● GOAL 1
Please swap "view" for "panel" in the records, from the line with "You are a computer-use" to the end of the records, changing nothing else.
● GOAL 2
Carry on the sermon about the blind beggar from where it stops.

● PAGE EXCERPT

>> Start

Grace to you and peace from God our Father and from our Lord and Savior, Jesus Christ. Amen.


He’s blind. He is poor as dirt and completely helpless. He’s stuck on the side of a country road. He doesn’t even have the good sense to do his begging in the middle of the city, where there are more people. No matter how hard he tries, he can do nothing for himself. His very life depends on the generosity of strangers. How degrading is that? Doesn’t he have any self-respect? Maybe if someone just gave him a good start, he’d be able to do it himself. But he can’t. He keeps trying and trying and trying, but there is no hope for him on his own. He is stuck alongside the road with no hope of redemption on his own. All he can do is beg for the gifts that will come to him. That is his only salvation.
You are that beggar. You are blind and poor and helpless in God’s sight. You can’t get yourself out of the trap that has befallen you by sin. Certainly there may be times when things go better than others. There may even be months or years when you can forget that you wear the filthy rags of sin. There may be times when you can ignore your blindness, unable to see what sin has wrought in your life. The hardest thing in the world for a human being to do is repent and recognize that you are helpless without God’s love and mercy. But this is the truth: you are that beggar. Consider Luther’s last words upon his deathbed: “We are all beggars. This is true.” Repent of your self-made life and your fantasy world where you don’t need God. Repent, and live.
Now look at that beggar once again. He hears the voice of his Lord and Savior Jesus Christ and cries out for all he’s worth: “Jesus, Son of David, have mercy on me!” Ah, that great word of faith: mercy. This beggar recognizes that he has no hope and no life apart from the mercy of Christ. That is what drives him. It is in Christ that his very lifeblood can be found.
The crowds around the beggar want him to be quiet and go away. The Old Adam within you wants to be self-reliant, and the world demands rugged individualism. “Don’t trust in Christ! Trust in yourself! You can do it. You don’t need Him. And even if you need Him, someone as important as the Son of God doesn’t have time for your problems.” But the more the world tells this beggar to be quiet, the more this man of faith cries out: “Son of David, have mercy on me!” And Jesus stood still at the beggar’s cry of faith, listens as he cries for mercy, and heals him. When this beggar, who has nothing and offers nothing, cries out for mercy, God gives it to him.

>> End

● ITEMS
>> Start

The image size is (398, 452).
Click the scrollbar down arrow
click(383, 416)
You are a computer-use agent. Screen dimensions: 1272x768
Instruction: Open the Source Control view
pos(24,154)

>> End

● FINAL ANSWER 1
You are a computer-use agent. Screen dimensions: 1272x768
Instruction: Open the Source Control panel
pos(24,154)

● FINAL ANSWER 2
Now look at that beggar. He once was blind but now can see. He once was dead to the world, but he is now alive in Christ. And if you look a little closer still, you can see this beggar eating at the Master’s table, dressed in the finest of clothes, consuming the finest of food and the richest of wines. This beggar has become a lord. He has become everything he could not by his own power—all because of the mercy of the Master.
You are that beggar. God hears your cry for mercy. He forgives your sin, opens your eyes to see, and lifts you up to the highest place. It is no accident that we kneel to receive Christ’s body and blood at His banquet. That is the proper place for beggars. But God, who is rich in mercy, lifts you up and gives you His greatest treasure: His own Son, dead and alive again.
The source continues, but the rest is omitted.